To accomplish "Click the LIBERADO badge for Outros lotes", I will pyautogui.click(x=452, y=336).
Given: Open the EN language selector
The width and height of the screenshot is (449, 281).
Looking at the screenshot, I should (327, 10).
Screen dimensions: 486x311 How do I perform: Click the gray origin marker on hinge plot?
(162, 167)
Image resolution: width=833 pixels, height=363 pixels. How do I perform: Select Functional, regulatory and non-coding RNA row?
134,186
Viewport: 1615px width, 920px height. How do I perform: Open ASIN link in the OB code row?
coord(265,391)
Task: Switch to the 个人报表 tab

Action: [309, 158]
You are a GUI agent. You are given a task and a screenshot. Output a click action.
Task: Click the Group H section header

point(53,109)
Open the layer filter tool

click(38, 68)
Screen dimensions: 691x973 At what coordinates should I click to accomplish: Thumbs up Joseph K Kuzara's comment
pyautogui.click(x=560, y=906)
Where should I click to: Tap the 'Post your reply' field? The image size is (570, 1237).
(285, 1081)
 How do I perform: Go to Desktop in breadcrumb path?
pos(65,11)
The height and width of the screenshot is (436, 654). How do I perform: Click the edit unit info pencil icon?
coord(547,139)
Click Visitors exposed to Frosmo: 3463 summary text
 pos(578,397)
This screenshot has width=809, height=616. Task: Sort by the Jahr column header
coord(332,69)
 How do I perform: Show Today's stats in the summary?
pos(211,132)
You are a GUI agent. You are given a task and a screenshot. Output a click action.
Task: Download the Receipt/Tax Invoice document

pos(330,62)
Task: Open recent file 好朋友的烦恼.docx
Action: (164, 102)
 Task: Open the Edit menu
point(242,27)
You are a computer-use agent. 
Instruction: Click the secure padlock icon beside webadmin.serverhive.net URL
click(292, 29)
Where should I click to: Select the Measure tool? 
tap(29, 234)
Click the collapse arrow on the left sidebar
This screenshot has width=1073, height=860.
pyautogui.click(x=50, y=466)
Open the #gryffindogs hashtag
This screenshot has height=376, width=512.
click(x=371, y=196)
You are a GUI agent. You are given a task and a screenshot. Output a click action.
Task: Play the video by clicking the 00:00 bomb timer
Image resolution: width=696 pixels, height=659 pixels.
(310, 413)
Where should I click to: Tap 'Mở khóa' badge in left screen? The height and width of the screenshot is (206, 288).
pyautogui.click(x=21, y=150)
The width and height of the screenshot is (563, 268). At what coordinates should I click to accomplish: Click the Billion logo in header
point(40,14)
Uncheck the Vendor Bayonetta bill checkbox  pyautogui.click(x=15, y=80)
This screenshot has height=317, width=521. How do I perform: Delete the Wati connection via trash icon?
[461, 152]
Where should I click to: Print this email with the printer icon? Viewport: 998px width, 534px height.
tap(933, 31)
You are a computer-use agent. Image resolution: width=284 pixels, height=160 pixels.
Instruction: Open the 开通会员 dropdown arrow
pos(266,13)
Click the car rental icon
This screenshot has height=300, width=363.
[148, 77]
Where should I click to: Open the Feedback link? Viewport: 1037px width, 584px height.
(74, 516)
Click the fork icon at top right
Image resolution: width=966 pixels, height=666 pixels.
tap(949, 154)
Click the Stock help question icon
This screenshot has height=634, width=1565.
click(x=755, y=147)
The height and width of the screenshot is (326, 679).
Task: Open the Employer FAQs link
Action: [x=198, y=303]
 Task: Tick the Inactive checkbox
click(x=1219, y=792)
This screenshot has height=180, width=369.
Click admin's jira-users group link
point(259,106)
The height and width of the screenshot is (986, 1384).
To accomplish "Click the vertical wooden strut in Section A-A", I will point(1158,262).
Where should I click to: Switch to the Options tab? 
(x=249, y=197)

• [Exercise directions] Copy out every line of the items above word for word, keeping the original order.

• [Expected answer]
To accomplish "Click the LIBERADO badge for Outros lotes", I will pyautogui.click(x=452, y=336).
Given: Open the EN language selector
The width and height of the screenshot is (449, 281).
Looking at the screenshot, I should (327, 10).
Screen dimensions: 486x311 How do I perform: Click the gray origin marker on hinge plot?
(162, 167)
Image resolution: width=833 pixels, height=363 pixels. How do I perform: Select Functional, regulatory and non-coding RNA row?
134,186
Viewport: 1615px width, 920px height. How do I perform: Open ASIN link in the OB code row?
coord(265,391)
Task: Switch to the 个人报表 tab

Action: [309, 158]
You are a GUI agent. You are given a task and a screenshot. Output a click action.
Task: Click the Group H section header

point(53,109)
Open the layer filter tool

click(38, 68)
Screen dimensions: 691x973 At what coordinates should I click to accomplish: Thumbs up Joseph K Kuzara's comment
pyautogui.click(x=560, y=906)
Where should I click to: Tap the 'Post your reply' field? The image size is (570, 1237).
(285, 1081)
 How do I perform: Go to Desktop in breadcrumb path?
pos(65,11)
The height and width of the screenshot is (436, 654). How do I perform: Click the edit unit info pencil icon?
coord(547,139)
Click Visitors exposed to Frosmo: 3463 summary text
 pos(578,397)
This screenshot has width=809, height=616. Task: Sort by the Jahr column header
coord(332,69)
 How do I perform: Show Today's stats in the summary?
pos(211,132)
You are a GUI agent. You are given a task and a screenshot. Output a click action.
Task: Download the Receipt/Tax Invoice document

pos(330,62)
Task: Open recent file 好朋友的烦恼.docx
Action: (164, 102)
 Task: Open the Edit menu
point(242,27)
You are a computer-use agent. 
Instruction: Click the secure padlock icon beside webadmin.serverhive.net URL
click(292, 29)
Where should I click to: Select the Measure tool? 
tap(29, 234)
Click the collapse arrow on the left sidebar
This screenshot has width=1073, height=860.
pyautogui.click(x=50, y=466)
Open the #gryffindogs hashtag
This screenshot has height=376, width=512.
click(x=371, y=196)
You are a GUI agent. You are given a task and a screenshot. Output a click action.
Task: Play the video by clicking the 00:00 bomb timer
Image resolution: width=696 pixels, height=659 pixels.
(310, 413)
Where should I click to: Tap 'Mở khóa' badge in left screen? The height and width of the screenshot is (206, 288).
pyautogui.click(x=21, y=150)
The width and height of the screenshot is (563, 268). At what coordinates should I click to accomplish: Click the Billion logo in header
point(40,14)
Uncheck the Vendor Bayonetta bill checkbox  pyautogui.click(x=15, y=80)
This screenshot has height=317, width=521. How do I perform: Delete the Wati connection via trash icon?
[461, 152]
Where should I click to: Print this email with the printer icon? Viewport: 998px width, 534px height.
tap(933, 31)
You are a computer-use agent. Image resolution: width=284 pixels, height=160 pixels.
Instruction: Open the 开通会员 dropdown arrow
pos(266,13)
Click the car rental icon
This screenshot has height=300, width=363.
[148, 77]
Where should I click to: Open the Feedback link? Viewport: 1037px width, 584px height.
(74, 516)
Click the fork icon at top right
Image resolution: width=966 pixels, height=666 pixels.
tap(949, 154)
Click the Stock help question icon
This screenshot has height=634, width=1565.
click(x=755, y=147)
The height and width of the screenshot is (326, 679).
Task: Open the Employer FAQs link
Action: [x=198, y=303]
 Task: Tick the Inactive checkbox
click(x=1219, y=792)
This screenshot has height=180, width=369.
Click admin's jira-users group link
point(259,106)
The height and width of the screenshot is (986, 1384).
To accomplish "Click the vertical wooden strut in Section A-A", I will point(1158,262).
Where should I click to: Switch to the Options tab? 
(x=249, y=197)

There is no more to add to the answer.